Facebook used to display a pop-up window warning users when they added any third-party app that doing so would authorize the app to get access to user profile information. This allowed users to change their mind before adding the app.
According to Dhanjani, the company has changed its policy and now some applications can choose to use a new implicit authorization feature that does not warn Facebook users that a third-party app is trying to request their data.
“This allows Facebook to gain increased adoption of third-party applications, which can translate to revenue”, he said.
Simon Asten, Facebook spokesman, sought to down play the problem, saying “the only information apps can access without first showing the ‘Allow’ screen is publicly available information (the limited set of info that includes name, profile picture, gender, networks, friend list and pages) and information set to be visible to everyone on the internet.”
In a separate but related research program, Dhanjani and Israeli security researcher Shlomi Narkolayev said attackers could use click-jacking attacks to hijack Facebook accounts by tricking users into clicking on sites hiding malicious code.
A website that looks like an e-commerce site or shows videos could hide a Facebook log-in page behind it so that when a user clicks on the site to play a video, for instance, the user’s account is opened instead behind the scenes, without the user realizing it.
Asten added that the attack examples were standard click-jacking and not unique to Facebook.

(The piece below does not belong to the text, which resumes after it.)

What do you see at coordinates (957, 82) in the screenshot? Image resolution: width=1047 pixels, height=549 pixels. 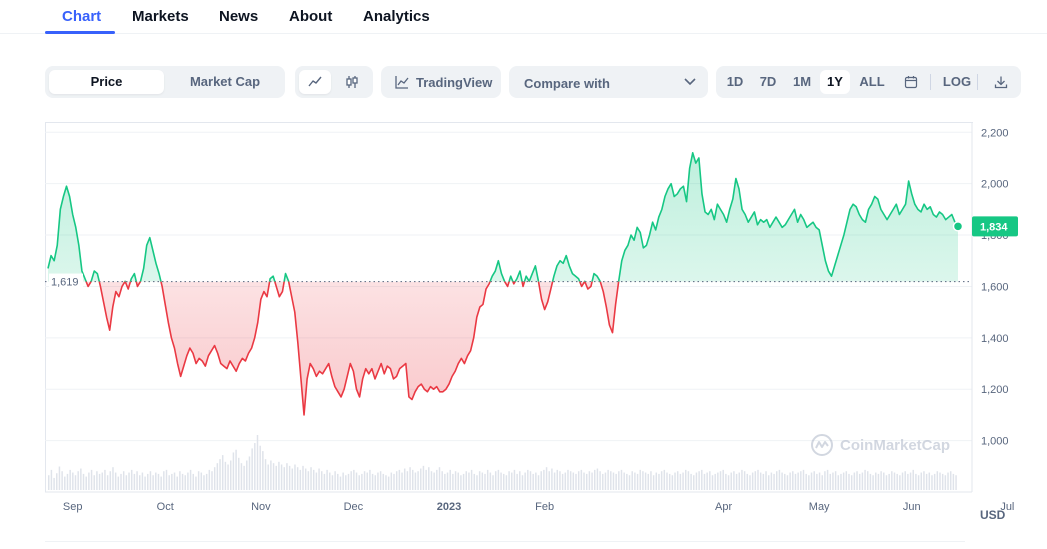 I see `log-button: LOG` at bounding box center [957, 82].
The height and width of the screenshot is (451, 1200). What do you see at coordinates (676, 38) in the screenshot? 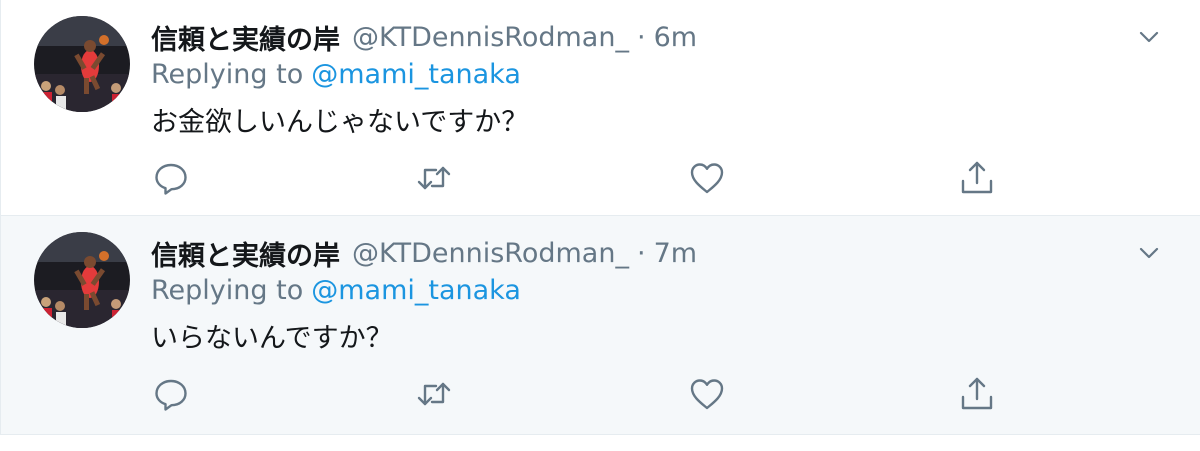
I see `timestamp: 6m` at bounding box center [676, 38].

“We are building some additional protections for these types of attacks and reminding people to be cautious of any message, post, or link they find on Facebook or elsewhere on the Internet that looks suspicious”, he said.
He added that Facebook has advanced systems to detect and block the posting and sending of malicious links on it.
“If we learn of a site that is using click jacking against our users, we would add it to our blacklist to avoid it spreading through the network. We also work with third parties to get malicious sites added to browser blacklists or taken down completely”, said Asten.